In the lines below, count those containing the word "last" and give the number alone.

(Pixel coordinate grounding data)
========

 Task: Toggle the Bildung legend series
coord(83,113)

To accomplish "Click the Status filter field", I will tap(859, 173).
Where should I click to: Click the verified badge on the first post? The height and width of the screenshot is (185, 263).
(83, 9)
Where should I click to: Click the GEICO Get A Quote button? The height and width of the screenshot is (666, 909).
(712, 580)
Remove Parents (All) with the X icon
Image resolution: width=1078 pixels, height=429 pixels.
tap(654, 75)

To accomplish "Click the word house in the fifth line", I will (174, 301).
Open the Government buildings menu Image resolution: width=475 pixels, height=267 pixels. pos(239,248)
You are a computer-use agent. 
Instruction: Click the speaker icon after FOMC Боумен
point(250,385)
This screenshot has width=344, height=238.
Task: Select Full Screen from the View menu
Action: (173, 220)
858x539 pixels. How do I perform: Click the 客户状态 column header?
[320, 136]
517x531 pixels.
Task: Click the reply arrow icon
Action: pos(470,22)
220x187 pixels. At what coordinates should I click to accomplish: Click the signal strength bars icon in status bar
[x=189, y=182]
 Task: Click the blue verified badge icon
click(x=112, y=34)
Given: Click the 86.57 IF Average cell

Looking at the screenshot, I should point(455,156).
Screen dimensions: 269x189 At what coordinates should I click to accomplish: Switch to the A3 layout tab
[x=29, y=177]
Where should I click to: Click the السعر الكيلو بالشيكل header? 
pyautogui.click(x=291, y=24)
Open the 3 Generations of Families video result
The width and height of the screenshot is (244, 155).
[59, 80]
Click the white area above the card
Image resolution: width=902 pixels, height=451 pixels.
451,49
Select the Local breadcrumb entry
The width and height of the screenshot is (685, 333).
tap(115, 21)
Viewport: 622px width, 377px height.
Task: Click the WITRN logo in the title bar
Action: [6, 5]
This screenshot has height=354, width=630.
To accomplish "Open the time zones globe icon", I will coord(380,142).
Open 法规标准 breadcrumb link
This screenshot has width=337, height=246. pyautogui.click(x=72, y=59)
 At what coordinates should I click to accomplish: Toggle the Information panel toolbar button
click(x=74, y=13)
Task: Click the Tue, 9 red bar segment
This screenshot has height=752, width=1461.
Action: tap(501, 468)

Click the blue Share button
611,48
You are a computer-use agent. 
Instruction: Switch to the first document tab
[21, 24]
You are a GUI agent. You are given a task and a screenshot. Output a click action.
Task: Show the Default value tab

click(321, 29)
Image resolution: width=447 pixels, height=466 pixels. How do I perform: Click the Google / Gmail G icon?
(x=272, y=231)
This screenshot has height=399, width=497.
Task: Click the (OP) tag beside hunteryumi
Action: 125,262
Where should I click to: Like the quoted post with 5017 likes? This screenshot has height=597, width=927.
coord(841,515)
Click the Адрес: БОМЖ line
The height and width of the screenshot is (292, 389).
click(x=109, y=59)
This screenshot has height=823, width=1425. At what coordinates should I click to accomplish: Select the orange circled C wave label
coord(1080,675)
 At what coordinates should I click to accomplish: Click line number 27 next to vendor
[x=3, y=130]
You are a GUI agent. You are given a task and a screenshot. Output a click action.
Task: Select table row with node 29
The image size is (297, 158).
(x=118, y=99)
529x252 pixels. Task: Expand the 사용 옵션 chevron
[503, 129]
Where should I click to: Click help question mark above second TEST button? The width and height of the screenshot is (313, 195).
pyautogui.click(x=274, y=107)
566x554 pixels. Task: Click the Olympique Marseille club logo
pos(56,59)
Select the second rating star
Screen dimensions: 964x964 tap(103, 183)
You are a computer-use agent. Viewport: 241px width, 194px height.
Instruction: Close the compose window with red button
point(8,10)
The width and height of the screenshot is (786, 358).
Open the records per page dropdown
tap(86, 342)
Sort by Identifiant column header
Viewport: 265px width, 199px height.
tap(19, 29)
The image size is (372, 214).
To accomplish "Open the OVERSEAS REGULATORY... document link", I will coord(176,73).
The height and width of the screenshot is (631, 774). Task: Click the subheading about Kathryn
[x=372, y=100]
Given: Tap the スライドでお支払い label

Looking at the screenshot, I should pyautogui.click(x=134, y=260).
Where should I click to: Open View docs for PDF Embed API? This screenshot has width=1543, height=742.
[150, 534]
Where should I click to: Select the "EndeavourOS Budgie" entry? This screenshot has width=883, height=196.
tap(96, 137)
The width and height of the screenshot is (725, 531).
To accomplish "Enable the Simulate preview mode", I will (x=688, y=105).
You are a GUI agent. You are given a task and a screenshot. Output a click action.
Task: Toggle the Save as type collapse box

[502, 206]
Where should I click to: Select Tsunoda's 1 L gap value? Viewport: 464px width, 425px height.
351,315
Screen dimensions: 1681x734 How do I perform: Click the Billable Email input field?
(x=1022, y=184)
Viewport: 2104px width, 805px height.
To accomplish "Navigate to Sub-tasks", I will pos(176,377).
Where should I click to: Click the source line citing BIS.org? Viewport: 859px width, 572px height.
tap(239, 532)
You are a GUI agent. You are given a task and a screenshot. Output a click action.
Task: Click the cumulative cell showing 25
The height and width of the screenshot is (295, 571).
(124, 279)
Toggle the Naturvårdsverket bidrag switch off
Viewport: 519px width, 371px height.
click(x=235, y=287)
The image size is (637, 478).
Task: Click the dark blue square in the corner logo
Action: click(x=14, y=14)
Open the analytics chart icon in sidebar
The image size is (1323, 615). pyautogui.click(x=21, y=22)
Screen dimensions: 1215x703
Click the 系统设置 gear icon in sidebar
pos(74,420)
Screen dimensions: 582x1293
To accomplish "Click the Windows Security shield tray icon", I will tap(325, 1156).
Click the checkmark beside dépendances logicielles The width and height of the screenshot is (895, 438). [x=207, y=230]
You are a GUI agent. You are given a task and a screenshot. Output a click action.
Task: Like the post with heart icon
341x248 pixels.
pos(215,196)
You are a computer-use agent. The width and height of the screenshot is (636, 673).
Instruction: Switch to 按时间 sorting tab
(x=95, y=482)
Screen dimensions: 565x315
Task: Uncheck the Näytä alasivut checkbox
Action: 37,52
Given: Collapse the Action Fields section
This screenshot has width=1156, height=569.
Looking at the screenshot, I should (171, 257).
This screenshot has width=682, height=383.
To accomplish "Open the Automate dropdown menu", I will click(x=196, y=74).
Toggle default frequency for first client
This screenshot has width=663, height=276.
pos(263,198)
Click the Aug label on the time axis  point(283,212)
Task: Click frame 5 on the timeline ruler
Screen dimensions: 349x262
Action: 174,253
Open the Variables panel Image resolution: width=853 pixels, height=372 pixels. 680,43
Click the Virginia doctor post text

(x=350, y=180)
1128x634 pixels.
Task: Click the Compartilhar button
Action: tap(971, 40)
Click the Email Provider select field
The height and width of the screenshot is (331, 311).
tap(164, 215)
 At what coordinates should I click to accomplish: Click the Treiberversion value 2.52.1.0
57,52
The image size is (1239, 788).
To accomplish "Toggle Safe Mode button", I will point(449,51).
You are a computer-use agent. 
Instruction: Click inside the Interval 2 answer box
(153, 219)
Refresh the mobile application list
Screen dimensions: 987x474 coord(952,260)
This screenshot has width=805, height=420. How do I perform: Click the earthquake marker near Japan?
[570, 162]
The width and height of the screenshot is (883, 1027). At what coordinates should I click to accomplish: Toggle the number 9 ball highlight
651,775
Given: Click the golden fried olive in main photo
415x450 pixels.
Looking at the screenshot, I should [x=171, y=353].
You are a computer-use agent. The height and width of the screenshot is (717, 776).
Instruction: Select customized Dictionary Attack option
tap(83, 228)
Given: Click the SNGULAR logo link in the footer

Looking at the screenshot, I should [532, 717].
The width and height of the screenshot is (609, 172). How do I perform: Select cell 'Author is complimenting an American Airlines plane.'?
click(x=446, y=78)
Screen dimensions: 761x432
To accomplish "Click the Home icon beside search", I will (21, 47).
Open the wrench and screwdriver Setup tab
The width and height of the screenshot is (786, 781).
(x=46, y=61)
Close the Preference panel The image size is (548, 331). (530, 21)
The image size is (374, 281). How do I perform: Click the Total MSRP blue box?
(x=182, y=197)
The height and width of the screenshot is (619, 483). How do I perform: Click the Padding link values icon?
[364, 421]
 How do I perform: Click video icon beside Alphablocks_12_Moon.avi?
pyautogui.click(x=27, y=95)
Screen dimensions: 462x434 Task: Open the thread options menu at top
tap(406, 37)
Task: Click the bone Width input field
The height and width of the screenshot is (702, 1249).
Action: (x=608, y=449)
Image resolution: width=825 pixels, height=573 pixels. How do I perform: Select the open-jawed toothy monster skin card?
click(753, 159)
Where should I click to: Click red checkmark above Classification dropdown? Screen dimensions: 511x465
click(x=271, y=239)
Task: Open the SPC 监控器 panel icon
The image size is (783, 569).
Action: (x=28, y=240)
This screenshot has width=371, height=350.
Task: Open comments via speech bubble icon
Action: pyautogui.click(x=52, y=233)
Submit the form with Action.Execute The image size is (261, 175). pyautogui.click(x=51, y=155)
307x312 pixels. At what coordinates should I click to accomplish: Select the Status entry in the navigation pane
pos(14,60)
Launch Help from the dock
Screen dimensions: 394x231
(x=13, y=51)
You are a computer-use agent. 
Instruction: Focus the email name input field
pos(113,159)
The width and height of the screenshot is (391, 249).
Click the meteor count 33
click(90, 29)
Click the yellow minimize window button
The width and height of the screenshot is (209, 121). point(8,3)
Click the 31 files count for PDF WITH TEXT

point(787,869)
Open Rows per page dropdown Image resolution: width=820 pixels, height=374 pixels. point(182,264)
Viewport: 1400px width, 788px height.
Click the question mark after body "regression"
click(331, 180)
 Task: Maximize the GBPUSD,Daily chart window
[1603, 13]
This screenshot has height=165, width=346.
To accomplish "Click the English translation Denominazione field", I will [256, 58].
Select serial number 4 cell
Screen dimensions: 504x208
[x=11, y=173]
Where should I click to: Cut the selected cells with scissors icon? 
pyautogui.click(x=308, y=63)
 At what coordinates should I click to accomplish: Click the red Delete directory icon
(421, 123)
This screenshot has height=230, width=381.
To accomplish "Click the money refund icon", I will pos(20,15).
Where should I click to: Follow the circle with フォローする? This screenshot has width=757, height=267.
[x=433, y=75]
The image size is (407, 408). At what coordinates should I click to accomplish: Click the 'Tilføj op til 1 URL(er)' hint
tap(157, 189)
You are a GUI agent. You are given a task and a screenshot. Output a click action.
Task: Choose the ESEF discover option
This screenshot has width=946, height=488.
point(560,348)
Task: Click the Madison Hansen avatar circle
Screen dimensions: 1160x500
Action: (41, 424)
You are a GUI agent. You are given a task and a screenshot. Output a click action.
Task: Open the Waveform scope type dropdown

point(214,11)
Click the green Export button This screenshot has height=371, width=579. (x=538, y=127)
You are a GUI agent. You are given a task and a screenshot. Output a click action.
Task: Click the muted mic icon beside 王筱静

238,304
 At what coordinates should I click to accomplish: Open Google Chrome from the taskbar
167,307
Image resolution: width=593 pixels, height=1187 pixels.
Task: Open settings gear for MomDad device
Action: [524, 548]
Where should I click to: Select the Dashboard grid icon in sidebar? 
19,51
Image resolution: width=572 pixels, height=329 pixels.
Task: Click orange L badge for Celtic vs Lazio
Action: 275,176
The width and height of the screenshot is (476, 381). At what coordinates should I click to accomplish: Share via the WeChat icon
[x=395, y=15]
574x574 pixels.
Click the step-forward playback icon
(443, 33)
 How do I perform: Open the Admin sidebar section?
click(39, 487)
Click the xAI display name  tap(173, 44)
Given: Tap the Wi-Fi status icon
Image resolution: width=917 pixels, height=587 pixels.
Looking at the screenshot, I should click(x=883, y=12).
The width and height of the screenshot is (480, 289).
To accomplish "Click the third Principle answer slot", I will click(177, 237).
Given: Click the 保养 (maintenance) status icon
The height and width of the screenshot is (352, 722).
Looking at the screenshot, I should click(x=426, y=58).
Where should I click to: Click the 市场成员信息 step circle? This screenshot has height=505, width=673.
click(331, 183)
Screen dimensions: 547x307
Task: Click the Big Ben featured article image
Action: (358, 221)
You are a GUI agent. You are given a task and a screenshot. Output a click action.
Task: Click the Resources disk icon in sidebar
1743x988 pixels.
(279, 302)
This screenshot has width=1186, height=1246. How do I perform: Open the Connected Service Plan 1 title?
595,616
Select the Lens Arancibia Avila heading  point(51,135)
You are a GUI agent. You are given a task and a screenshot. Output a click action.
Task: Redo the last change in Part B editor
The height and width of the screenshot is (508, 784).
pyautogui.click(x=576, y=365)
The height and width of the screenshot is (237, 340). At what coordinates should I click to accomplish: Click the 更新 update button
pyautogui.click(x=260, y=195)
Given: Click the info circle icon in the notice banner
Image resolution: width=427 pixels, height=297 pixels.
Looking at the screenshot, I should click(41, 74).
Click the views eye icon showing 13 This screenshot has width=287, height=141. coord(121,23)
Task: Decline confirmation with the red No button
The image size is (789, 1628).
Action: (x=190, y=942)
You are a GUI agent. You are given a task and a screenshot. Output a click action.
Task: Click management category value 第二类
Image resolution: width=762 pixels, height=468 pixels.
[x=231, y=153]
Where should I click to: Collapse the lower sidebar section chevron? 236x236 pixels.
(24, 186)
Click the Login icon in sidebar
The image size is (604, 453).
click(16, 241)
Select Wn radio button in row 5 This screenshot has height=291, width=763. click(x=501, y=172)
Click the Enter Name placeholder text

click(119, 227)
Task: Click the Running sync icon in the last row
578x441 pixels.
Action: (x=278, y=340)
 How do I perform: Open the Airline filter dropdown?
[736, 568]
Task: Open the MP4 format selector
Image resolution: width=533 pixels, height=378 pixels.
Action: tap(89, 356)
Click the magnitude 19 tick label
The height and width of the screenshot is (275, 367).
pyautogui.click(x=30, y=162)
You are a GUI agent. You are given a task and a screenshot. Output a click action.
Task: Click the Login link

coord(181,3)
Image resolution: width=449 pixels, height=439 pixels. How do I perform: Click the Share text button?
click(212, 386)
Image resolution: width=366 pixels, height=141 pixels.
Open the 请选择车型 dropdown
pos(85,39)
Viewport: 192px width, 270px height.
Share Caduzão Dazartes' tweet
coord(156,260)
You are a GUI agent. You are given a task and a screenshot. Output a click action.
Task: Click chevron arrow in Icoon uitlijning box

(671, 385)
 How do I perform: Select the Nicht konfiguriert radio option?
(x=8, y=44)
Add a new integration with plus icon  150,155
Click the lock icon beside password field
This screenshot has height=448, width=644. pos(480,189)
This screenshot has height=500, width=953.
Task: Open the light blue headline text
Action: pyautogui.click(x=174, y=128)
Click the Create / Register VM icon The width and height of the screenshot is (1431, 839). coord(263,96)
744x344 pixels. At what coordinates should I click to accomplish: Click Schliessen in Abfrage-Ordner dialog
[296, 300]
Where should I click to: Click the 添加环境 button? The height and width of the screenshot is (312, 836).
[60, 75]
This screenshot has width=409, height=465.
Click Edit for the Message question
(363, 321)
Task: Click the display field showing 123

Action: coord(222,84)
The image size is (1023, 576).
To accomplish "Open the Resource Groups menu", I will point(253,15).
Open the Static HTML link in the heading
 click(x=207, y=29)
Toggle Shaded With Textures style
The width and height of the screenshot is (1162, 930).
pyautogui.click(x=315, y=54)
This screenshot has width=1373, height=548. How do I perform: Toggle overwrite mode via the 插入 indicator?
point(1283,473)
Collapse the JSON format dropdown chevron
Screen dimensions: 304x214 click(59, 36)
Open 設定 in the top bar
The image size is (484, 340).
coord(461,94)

========

→ **WORKED SOLUTION**
2